He doesn’t say so, but one can easily imagine why the Sarasota born and bred Steve Matosky found the Appalachian Trail alluring when he first read an article about it long ago. Winding through 14 states along the crests and valleys of the Appalachian mountain range, the Appalachian Trail was a world away from the flat sands of Siesta Key. The third oldest of nine children, Steve has six brothers and two sisters. Yet, he was the only one who dreamed of hiking the Trail.
The Appalachian Trail is one of the longest continuously marked footpaths in the world, measuring roughly 2,180 miles in length from the southern point at Springer Mountain, Georgia, to the Trail’s northern tip at Katahdin, Maine.
Known as the “A.T.,” it has been estimated that 2-3 million people visit the Trail every year and about 1,800–2,000 people attempt to “thru-hike”, meaning they try to hike the entire trail in one season.
“I am a section hiker who does 1 or 2 sections on the AT a year,” says Steve. “I have hiked at least one section a year since 1992. The only year I missed hiking was 1995.” For an exact number, Steve has set out on the Appalachian Trail 27 different times in the past 23 years. His goal is to hike the entire Appalachian Trail.
“My shortest hike was a 14 miler where I filled in a gap,” he adds. “My longest hike was in 2014. It was 137 miles long in Pennsylvania. I have hiked a little over 1700 miles of the Trail, and have just a little over 400 miles left to do.”
Steve started this quest with three years of hiking with the Riverview-Booker Junior ROTC units as a chaperone. During those three years of hiking with thirty high school boys and girls, they covered the segments from Springer Mountain, Georgia north to the entrance to the Smoky Mountains. He and up to four other chaperones enjoyed the company of “an interesting mix” of young people. We can guess they had their hands full!
For most of the other years of hiking Steve was accompanied by his buddies from the Sarasota Sheriff’s office where they all worked until retirement. Together with Rob Crane, Doug Glaser, Pete Berkery, Steve tells of being spooked by the occasional bear and almost stepping on a sizable rattlesnake…twice.
Steve admits to the classic falling off stepping stones into the stream at least twice and hard hiking days when he doubted he could do it again the next day. But the most memorable experiences were short meetings with hikers he would never meet again who had their own stories of why they were on the Trail and the long talks with his friends.

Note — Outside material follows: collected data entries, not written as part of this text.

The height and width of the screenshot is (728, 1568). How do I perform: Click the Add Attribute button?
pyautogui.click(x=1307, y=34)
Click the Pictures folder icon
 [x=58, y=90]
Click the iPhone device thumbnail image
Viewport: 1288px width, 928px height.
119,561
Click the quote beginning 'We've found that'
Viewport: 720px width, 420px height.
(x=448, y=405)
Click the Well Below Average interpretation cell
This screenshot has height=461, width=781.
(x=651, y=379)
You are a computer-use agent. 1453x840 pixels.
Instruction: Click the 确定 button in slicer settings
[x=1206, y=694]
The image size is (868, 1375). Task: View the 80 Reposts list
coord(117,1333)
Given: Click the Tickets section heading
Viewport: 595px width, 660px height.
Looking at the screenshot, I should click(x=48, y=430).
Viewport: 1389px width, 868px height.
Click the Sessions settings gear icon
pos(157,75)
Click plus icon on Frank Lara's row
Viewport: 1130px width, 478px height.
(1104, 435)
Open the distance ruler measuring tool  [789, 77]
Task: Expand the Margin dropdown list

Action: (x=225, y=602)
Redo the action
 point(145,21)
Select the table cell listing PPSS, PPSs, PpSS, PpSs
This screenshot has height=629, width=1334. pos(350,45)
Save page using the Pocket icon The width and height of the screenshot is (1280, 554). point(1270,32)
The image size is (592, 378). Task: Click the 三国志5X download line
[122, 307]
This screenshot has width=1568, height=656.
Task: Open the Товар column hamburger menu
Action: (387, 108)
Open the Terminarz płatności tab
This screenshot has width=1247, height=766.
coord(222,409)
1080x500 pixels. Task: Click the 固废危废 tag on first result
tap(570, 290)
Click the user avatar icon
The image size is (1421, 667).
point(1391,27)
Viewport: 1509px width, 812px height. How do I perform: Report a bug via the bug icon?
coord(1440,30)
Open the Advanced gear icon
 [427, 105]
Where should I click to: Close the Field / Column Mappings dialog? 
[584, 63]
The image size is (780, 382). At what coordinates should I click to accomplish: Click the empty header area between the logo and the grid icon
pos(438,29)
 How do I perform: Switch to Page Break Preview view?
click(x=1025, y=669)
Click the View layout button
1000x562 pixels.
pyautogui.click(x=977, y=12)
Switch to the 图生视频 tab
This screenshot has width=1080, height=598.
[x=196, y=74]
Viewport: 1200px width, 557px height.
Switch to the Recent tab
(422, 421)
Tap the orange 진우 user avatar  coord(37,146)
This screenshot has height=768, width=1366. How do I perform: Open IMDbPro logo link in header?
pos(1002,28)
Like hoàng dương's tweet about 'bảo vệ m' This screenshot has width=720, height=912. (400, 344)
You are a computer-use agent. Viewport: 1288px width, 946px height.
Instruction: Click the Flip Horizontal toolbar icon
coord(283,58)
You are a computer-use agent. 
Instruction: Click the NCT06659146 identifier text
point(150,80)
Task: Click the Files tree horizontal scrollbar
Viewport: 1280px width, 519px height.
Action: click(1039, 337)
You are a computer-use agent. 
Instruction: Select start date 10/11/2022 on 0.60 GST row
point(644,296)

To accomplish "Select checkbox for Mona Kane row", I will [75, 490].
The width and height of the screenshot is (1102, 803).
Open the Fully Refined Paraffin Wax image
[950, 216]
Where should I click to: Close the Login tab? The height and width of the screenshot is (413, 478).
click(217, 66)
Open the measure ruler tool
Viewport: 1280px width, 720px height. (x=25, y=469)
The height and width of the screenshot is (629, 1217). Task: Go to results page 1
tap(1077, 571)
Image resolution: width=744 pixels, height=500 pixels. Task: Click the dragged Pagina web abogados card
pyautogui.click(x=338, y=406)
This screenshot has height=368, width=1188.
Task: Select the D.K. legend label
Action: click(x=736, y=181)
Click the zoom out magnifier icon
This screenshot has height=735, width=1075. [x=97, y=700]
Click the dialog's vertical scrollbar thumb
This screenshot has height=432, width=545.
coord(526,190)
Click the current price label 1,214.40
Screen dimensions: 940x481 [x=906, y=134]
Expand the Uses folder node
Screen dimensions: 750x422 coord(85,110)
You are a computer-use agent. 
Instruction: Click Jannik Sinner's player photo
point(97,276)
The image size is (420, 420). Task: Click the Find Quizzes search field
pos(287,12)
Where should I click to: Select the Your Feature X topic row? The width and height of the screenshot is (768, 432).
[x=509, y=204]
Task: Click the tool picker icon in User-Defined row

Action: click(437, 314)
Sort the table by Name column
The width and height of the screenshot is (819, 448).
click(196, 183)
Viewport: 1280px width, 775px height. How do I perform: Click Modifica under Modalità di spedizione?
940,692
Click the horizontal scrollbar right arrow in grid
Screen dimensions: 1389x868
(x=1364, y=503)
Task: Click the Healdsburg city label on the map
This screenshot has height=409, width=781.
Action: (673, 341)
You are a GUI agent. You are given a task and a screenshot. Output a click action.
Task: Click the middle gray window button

Steve retired from the Sheriff’s Department after 33 years of service and joined the security team at Plymouth Harbor four years ago where he enjoys helping the residents. He and his buddies still hike the Appalachian Trail. Steve only have four more segments to hike, approximately 452 miles, to have completed the entire A.T.
Here is his list: Lehigh Gap, PA to Culvers Gap, NJ (66 miles), Lee, MA to VT 11/30 (48 miles), Rutland VT to Hanover, NH (98 miles), and Gorham, NH to midpoint of 100 Mile Wilderness in Maine on AT (240 miles).
Short on words, Steve admits that the unforgettable vistas, sunrises, and sunsets in the mountains are something that the majority of people will never experience. Even then, he says, that “feeling of the Trail” is different for everyone.
“As the guidebooks say, ‘hike your own hike,’ and that is what I have done!”